Apple have decided that - with the release of macOS 10.14 - that they’re going to deprecate OpenGL. Their reasoning is that their Metal API is significantly better, which is true. Unfortunately, this means that there is no longer one graphics API that is supported across all major platforms. It’s also rather inconsiderate to developers with released games that can’t easily port them away from OpenGL.
Now of course, just because it’s deprecated doesn’t mean you can’t use it. But it’s only a matter of time before they drop it completely.
So, as a Rust developer, where does this leave us?
Kvark, one of gfx’s developers, put it well in this post here. Specifically:
“If you care about long-term and willing to put up with minor API changes and perhaps filing some bug reports, I’d recommend going with gfx-hal. If not, just continue using GL.”

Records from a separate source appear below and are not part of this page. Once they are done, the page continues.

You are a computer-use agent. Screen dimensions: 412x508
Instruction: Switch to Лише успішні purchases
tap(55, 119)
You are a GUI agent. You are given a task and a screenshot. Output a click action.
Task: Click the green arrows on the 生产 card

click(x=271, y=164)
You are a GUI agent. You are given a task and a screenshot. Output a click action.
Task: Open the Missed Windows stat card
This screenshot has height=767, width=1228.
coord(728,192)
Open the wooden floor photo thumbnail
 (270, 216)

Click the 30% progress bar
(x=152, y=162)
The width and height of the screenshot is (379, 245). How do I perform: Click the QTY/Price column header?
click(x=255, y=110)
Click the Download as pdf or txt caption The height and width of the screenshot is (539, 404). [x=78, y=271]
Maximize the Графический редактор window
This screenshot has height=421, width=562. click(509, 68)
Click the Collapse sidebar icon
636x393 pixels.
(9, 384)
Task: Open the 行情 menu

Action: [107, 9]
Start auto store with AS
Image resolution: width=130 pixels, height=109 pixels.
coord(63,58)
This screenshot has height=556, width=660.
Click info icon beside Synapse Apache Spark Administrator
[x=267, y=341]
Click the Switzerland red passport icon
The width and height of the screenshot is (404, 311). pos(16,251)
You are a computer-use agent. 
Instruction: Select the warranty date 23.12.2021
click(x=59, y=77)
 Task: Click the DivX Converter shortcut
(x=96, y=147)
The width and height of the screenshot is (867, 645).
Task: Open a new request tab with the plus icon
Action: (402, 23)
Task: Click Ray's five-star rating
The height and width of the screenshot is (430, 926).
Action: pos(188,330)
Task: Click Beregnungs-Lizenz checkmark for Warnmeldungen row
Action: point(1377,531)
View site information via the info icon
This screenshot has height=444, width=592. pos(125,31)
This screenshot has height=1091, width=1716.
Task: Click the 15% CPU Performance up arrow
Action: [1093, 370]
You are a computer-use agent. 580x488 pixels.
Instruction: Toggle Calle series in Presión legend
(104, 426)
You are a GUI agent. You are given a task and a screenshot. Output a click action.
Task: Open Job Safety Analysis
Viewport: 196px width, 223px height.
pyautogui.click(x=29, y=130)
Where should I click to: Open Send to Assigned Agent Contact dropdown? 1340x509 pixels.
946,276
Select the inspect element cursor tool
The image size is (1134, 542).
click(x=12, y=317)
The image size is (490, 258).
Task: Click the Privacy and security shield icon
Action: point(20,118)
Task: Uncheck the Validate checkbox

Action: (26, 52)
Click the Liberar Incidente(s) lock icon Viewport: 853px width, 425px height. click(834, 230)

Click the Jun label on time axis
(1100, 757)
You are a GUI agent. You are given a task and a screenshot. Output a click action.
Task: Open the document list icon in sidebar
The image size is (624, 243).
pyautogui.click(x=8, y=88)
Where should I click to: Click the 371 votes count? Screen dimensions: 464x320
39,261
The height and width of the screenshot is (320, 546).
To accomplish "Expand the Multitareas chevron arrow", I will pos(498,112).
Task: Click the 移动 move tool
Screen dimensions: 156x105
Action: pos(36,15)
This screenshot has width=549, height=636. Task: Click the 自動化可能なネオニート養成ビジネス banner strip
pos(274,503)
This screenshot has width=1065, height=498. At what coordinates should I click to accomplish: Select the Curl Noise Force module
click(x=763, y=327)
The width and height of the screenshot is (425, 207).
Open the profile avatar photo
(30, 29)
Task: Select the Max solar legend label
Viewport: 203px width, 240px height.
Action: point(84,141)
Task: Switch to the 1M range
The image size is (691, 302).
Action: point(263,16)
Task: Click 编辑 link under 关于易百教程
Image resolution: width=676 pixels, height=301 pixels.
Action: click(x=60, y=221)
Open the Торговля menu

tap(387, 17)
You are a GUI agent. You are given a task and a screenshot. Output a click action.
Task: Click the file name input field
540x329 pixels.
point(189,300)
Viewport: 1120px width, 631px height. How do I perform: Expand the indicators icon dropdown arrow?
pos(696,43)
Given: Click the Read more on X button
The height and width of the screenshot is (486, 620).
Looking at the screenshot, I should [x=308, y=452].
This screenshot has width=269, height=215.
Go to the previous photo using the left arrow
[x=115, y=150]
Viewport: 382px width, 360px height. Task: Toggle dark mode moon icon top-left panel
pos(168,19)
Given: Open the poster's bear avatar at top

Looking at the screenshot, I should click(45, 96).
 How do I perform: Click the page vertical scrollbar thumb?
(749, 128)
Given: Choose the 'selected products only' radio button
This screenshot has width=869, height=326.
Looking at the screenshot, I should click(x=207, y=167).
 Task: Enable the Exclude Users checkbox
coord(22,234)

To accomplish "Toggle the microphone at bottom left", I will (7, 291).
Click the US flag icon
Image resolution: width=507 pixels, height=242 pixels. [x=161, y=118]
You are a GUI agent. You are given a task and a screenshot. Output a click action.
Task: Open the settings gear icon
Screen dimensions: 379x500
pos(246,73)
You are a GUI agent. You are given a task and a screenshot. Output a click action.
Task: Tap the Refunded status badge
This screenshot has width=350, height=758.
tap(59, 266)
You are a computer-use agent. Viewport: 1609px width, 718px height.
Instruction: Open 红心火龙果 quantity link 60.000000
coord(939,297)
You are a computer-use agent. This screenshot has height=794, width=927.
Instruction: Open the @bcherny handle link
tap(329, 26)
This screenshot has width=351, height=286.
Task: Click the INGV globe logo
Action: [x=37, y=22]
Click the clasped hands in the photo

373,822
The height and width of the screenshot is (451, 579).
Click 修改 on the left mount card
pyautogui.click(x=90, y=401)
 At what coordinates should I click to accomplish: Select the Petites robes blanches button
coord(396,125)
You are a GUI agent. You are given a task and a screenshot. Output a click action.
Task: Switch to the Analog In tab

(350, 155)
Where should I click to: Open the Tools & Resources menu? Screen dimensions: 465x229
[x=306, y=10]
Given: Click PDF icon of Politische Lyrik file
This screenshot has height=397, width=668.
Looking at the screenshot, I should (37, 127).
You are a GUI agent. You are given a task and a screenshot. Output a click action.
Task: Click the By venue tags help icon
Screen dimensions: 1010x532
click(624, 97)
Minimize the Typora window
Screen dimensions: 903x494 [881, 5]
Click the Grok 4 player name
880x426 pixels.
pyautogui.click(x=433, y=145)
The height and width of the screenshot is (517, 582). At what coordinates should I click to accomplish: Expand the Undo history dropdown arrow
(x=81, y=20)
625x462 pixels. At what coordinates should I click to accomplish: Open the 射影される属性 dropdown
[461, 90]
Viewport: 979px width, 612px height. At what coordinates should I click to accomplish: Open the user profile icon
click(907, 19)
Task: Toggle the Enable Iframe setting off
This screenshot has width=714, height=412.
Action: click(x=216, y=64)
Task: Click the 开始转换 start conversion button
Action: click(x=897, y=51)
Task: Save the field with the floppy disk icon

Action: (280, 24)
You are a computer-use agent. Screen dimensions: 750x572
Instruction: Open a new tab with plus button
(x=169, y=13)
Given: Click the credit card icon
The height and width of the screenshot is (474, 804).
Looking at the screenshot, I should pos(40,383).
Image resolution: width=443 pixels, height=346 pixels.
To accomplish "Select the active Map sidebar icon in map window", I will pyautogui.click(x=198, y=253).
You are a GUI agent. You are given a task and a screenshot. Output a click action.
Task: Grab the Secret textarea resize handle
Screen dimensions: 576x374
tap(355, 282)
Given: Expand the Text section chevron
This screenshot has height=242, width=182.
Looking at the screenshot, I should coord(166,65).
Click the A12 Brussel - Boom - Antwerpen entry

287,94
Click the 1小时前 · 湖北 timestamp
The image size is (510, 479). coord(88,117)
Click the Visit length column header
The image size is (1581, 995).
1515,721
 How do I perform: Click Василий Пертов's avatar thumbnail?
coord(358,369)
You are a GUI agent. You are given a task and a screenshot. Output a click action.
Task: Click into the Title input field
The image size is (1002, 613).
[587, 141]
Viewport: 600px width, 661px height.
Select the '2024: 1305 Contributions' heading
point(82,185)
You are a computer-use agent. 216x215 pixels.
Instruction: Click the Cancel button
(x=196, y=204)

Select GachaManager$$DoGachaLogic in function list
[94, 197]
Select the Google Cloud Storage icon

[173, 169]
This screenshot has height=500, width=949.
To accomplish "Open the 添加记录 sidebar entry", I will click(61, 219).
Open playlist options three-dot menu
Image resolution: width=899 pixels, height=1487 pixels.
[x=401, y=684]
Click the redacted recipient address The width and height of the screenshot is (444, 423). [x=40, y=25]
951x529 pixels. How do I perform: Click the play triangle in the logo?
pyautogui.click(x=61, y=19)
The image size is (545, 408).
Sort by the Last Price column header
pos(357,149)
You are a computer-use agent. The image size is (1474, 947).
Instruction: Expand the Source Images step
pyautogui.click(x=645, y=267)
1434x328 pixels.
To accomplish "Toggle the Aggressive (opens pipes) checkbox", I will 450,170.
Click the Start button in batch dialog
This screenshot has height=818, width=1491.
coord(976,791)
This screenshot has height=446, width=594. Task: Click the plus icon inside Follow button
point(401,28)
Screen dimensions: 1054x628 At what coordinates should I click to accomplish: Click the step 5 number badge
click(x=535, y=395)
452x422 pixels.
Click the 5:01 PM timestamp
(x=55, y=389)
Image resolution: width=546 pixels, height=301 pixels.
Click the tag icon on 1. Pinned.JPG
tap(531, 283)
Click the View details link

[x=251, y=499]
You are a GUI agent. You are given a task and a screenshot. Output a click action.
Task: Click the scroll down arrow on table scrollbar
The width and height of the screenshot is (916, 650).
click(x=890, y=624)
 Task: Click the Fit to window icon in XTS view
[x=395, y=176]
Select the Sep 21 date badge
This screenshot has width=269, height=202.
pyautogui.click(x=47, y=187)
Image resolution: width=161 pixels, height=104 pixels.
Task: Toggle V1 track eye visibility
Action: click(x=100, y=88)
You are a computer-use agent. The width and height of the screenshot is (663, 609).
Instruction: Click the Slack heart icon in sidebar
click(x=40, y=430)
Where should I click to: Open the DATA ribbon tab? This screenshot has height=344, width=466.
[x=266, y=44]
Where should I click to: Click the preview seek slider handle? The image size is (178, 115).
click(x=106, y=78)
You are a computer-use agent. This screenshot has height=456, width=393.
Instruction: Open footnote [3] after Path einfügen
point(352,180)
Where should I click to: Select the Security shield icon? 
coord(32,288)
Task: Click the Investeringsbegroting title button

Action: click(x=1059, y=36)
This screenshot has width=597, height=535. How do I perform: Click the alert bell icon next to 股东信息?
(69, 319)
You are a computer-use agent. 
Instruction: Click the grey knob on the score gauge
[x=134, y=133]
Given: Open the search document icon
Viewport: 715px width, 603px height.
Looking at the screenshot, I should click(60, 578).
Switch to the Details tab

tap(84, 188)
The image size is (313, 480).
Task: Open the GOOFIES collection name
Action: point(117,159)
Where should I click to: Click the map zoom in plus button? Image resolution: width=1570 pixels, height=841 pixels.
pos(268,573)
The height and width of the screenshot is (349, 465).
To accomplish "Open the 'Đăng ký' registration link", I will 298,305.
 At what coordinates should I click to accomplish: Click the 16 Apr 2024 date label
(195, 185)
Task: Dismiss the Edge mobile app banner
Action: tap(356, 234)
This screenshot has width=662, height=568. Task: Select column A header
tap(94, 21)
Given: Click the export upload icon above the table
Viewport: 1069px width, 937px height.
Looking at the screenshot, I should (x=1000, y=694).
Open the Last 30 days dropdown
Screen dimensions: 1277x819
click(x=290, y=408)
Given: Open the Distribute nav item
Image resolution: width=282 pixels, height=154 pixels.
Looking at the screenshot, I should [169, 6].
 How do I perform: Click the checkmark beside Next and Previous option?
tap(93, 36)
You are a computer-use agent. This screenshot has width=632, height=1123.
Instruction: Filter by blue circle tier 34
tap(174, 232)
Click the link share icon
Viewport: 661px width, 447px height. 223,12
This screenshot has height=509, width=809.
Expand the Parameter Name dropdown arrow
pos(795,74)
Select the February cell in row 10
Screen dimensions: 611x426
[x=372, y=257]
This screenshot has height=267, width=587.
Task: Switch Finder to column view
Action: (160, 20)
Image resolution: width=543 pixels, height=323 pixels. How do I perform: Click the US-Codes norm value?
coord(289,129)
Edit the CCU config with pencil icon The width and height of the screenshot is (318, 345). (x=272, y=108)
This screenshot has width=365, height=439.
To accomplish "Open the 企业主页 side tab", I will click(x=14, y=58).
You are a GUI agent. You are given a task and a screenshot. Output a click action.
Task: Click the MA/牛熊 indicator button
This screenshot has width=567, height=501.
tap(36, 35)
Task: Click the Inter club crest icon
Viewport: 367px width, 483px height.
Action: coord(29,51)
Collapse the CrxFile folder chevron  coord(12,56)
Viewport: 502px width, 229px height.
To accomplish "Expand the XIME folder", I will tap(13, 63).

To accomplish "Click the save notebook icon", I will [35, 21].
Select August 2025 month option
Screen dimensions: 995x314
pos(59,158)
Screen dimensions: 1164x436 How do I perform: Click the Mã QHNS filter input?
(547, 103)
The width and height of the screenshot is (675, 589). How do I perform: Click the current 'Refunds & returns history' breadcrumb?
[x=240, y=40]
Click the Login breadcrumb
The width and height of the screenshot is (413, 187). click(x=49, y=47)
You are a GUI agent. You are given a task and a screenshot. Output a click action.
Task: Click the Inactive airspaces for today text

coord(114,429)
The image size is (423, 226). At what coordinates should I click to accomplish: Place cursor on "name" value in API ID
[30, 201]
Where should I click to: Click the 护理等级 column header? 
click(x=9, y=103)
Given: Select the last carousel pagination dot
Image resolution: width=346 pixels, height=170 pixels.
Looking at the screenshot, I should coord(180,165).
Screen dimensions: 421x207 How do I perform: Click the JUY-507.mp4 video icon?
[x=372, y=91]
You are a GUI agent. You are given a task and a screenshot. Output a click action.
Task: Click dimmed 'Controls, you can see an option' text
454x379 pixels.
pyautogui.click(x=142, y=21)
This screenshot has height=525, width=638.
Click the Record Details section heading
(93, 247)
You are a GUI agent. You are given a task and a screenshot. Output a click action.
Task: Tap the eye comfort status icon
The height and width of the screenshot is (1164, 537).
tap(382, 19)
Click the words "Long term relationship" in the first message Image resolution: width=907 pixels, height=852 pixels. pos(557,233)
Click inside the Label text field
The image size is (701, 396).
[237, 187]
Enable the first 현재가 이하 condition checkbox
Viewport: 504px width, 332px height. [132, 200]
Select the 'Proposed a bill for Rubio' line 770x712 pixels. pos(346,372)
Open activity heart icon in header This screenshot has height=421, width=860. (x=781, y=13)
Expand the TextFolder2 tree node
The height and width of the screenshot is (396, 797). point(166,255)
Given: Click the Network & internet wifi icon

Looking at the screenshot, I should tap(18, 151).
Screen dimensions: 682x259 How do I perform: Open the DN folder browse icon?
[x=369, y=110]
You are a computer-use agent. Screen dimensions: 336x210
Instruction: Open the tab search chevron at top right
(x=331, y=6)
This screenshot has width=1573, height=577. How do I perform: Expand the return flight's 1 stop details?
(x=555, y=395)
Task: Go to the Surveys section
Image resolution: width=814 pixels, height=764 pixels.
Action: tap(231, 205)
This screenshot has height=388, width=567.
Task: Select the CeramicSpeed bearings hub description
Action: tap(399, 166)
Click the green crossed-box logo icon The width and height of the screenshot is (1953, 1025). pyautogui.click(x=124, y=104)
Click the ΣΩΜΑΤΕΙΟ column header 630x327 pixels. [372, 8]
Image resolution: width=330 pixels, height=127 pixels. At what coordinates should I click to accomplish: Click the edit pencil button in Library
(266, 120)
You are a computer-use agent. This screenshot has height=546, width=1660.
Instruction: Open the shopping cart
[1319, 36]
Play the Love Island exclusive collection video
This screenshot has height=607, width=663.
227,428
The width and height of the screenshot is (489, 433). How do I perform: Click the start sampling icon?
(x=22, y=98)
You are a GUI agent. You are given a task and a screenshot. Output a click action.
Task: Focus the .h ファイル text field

Here are two other relevant quotes - the first from me:
“So my choices are: 1. Learn Vulkan - I’m not touching that one just yet…”
… and another from Kvark:
“gfx-hal is … basically Vulkan now.”
It’s worth pointing out that there are other alternatives. I could just use OpenGL until it stops working on macOS. I could also write a second rendering backend to my game that uses Metal. I could just not release on macOS (though since I develop on a Mac, that’s not ideal).
But honestly, I do want to learn Vulkan. It just seemed more effort than it was worth at the time. Given that gfx-hal is my best bet for cross-platform Rust graphics that don’t have a doomed future, it’s a lot more worth it now.
My actual game development will slow down a little while I learn Vulkan, and gfx-hal specifically. I’ll probably write about both of those, mostly for my own benefit, but hopefully it helps other people.
So far, I’m enjoying it. Vulkan is… verbose to say the least. But it does seem well designed, and once I get it, I think I’ll prefer it to OpenGL anyway. It’ll just take some time, that’s all.